Topic

The qualities of good data

Topic Progress:

Click on the numbered tabs to navigate this lesson.

How to ensure your data is high-quality

Open data management is ultimately about providing high quality, highly usable data. There are several indicators to help us think about and assess data quality and usability.

We’ll discuss each one in detail, and explain how each is addressed in the typical open data workflow.

In this lesson, you will learn

  • What formats to use for open data
  • How to make open data accessible
  • Why it’s important to keep open data up-to-date
  • What documentation should be supplied with open data

Good data is accessible

Perhaps the most obvious indicator of quality is whether data is easily accessible. In other words, users need to be able to find it and understand the terms under which they can use it.

Open data platforms should include search functionality, they should be compatible with commonly-used search engines and they should provide clear terms of use. This is the responsibility of data curators who manage the open data catalogue, which we discuss in more detail in Developing your open data programme.

The second part of accessible data is that it should be provided in one or more open data formats. Providing data in open formats is typically the role of data producers, with guidance from data curators.

Good data is well-documented

Well-documented data includes metadata — additional data that describes the data you are presenting.

Metadata tells the user what the data is about, who collected it, when it was last updated, and how to use and interpret it. Metadata may also include methodology notes or variable documentation.

Each dataset should be accompanied by a set of standard metadata to provide documentation and context. Both data producers and data curators have responsibility for providing metadata.

Essential metadata fields are the dataset title, description, owner, contact information for questions, license and dates of first publication and last modification.

There are many additional metadata fields that you could choose to include. But many metadata fields will only be relevant to certain types of data.

An example of good metadata

Metadata in the description of the Global Mines Action Database

An example of how to implement metadata is the Dublin Core Metadata Schema (DCAT)

The Dublin Core Schema provides a set of standard metadata vocabulary terms. DCAT is a machine-readable implementation of the Dublin Core Schema. Open data catalogs that support DCAT allow users to read metadata in a standardized format. Many off-the-shelf data catalog platforms provide DCAT compatibility as a standard feature.

Good data is timely

Datasets that are time dependent must be updated at regular intervals in order to remain relevant and useful. Very few users will want last week’s weather forecast, or yesterday’s public transportation schedules.

A snapshot of The World Bank’s update feed.

Data publishers are responsible for keeping data up-to-date. Data curators must ensure that the open data catalogue contains the latest dataset and that metadata reflects the most recent update. The update schedule should be included in the metadata for datasets that change regularly.

Good data is well-formatted

Well-formatted data means that it is published in a format that is easily usable by all users.

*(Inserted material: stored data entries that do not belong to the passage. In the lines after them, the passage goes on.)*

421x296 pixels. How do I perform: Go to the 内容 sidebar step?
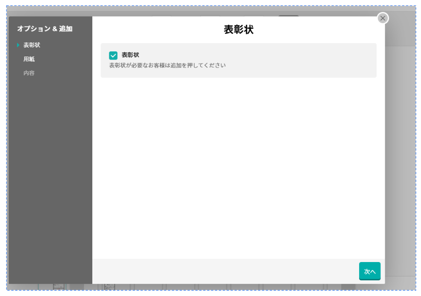[29, 73]
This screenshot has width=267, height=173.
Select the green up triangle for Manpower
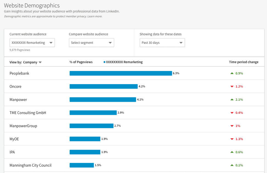coord(232,100)
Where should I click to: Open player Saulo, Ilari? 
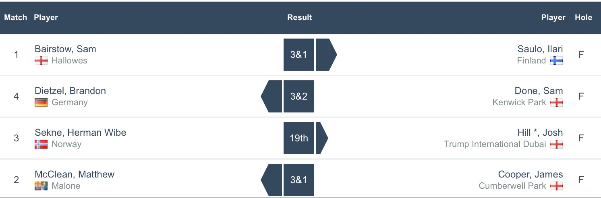(540, 49)
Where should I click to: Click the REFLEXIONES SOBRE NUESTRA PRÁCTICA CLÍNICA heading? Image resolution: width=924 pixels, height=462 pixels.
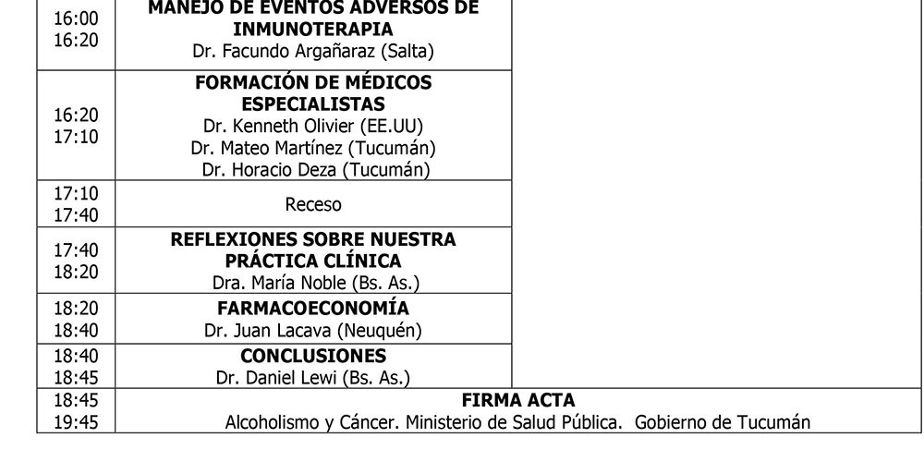[313, 249]
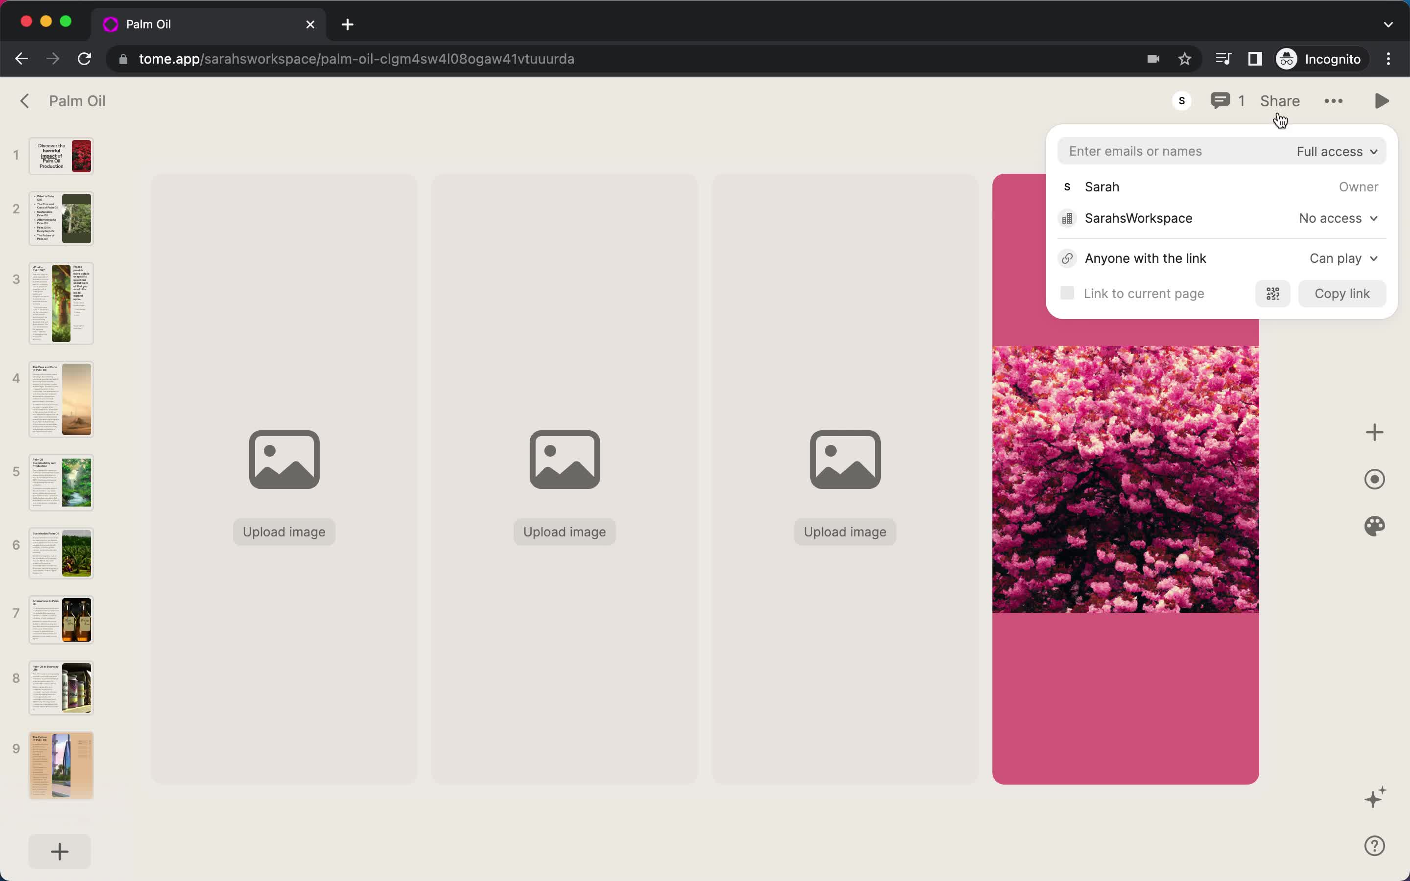Image resolution: width=1410 pixels, height=881 pixels.
Task: Click the comments icon with badge
Action: coord(1220,100)
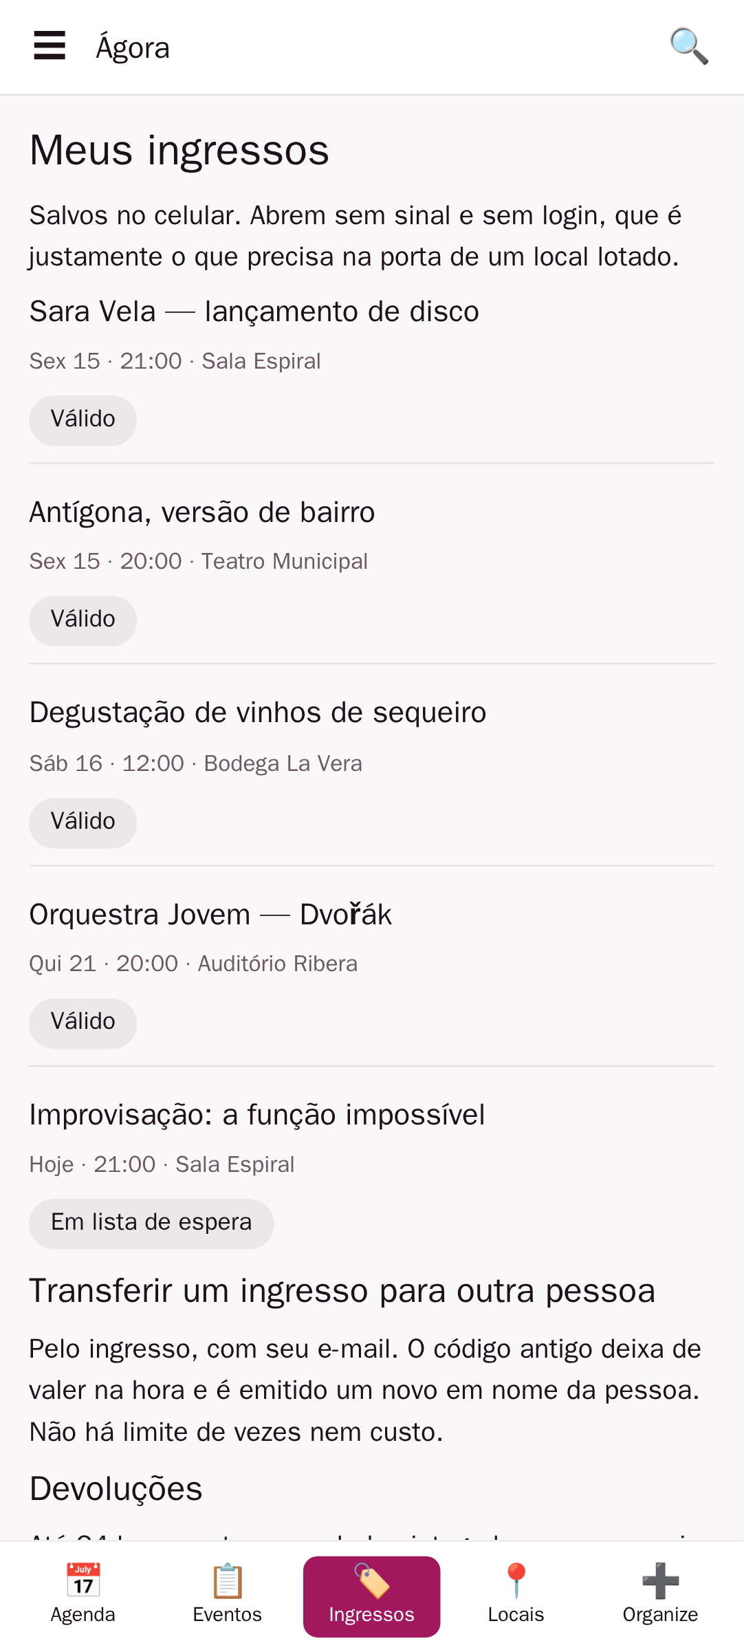Viewport: 744px width, 1652px height.
Task: Open the Organize plus icon tab
Action: (661, 1596)
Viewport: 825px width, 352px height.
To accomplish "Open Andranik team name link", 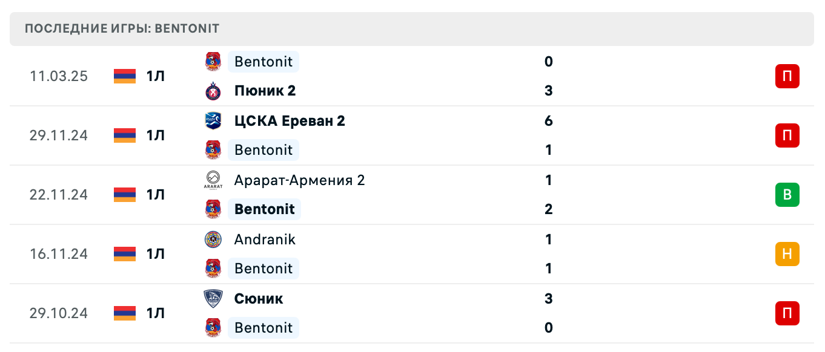I will [265, 240].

Your data should be machine-readable, with no need for proprietary software, in a file format that allows the data to easily be read by software.

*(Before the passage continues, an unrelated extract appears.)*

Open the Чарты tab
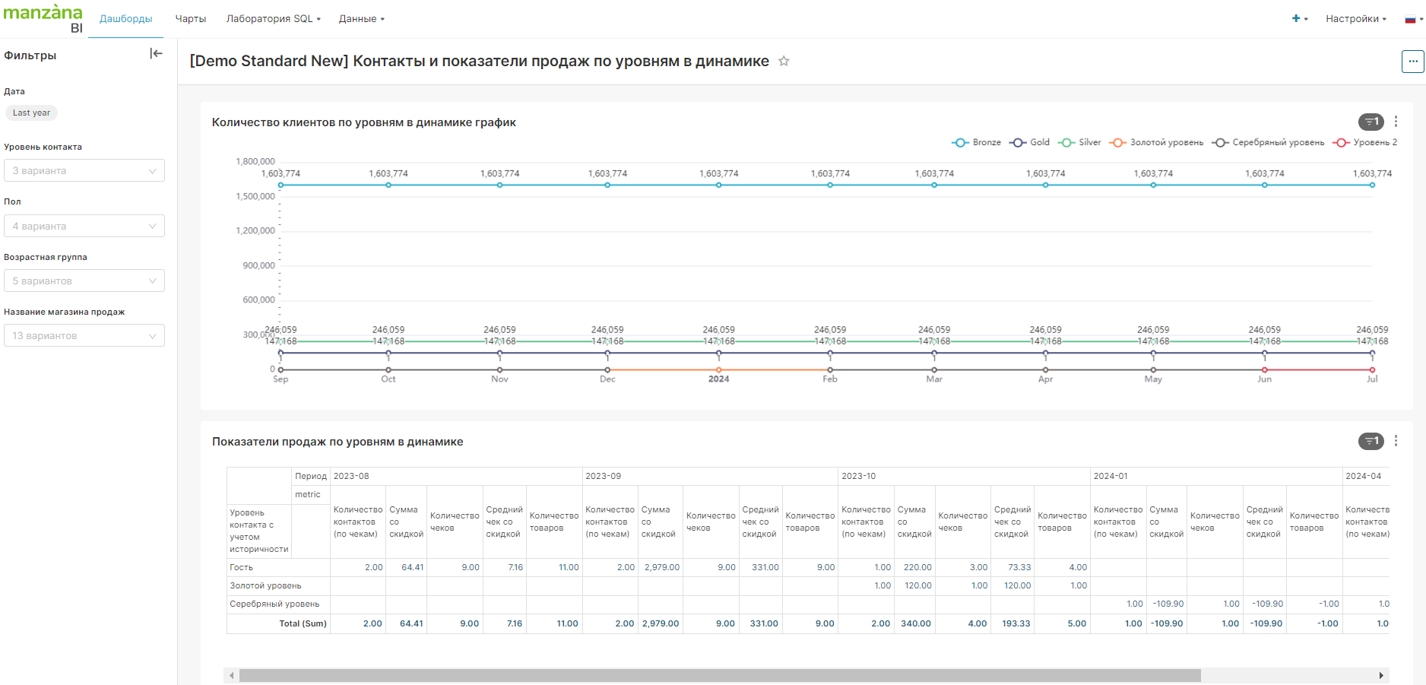The width and height of the screenshot is (1426, 685). tap(191, 19)
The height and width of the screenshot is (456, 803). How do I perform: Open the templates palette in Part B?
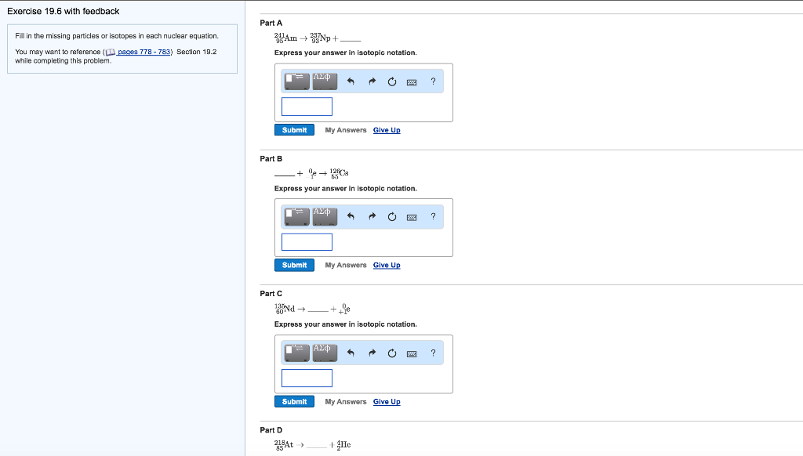tap(297, 216)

This satisfies the concept of “technically open” that we introduced in Lesson 1. Providing data in open formats is typically the role of data producers, with guidance from data curators.

Some data file formats satisfy the standard of “technically open” better than others. The best format for your data depends on the type of data. It is common for datasets to be provided in multiple formats for greatest flexibility.

Highly recommended formats

Highly recommended formats are designed to be as open as possible.

Here are the different file formats that are highly recommended for open data, as well as a description of each of these formats.

Formats for tabular data

CSV Comma Separated Value files are simple text files in which each line is a record and fields are separated by commas.

TSV Tab Separated Value files are simple text files in which each line is a record and fields are separated by tabs.

Fixed-width text Fixed-width files are simple text files in which each line is a record and each field occupies the same number of characters in every record.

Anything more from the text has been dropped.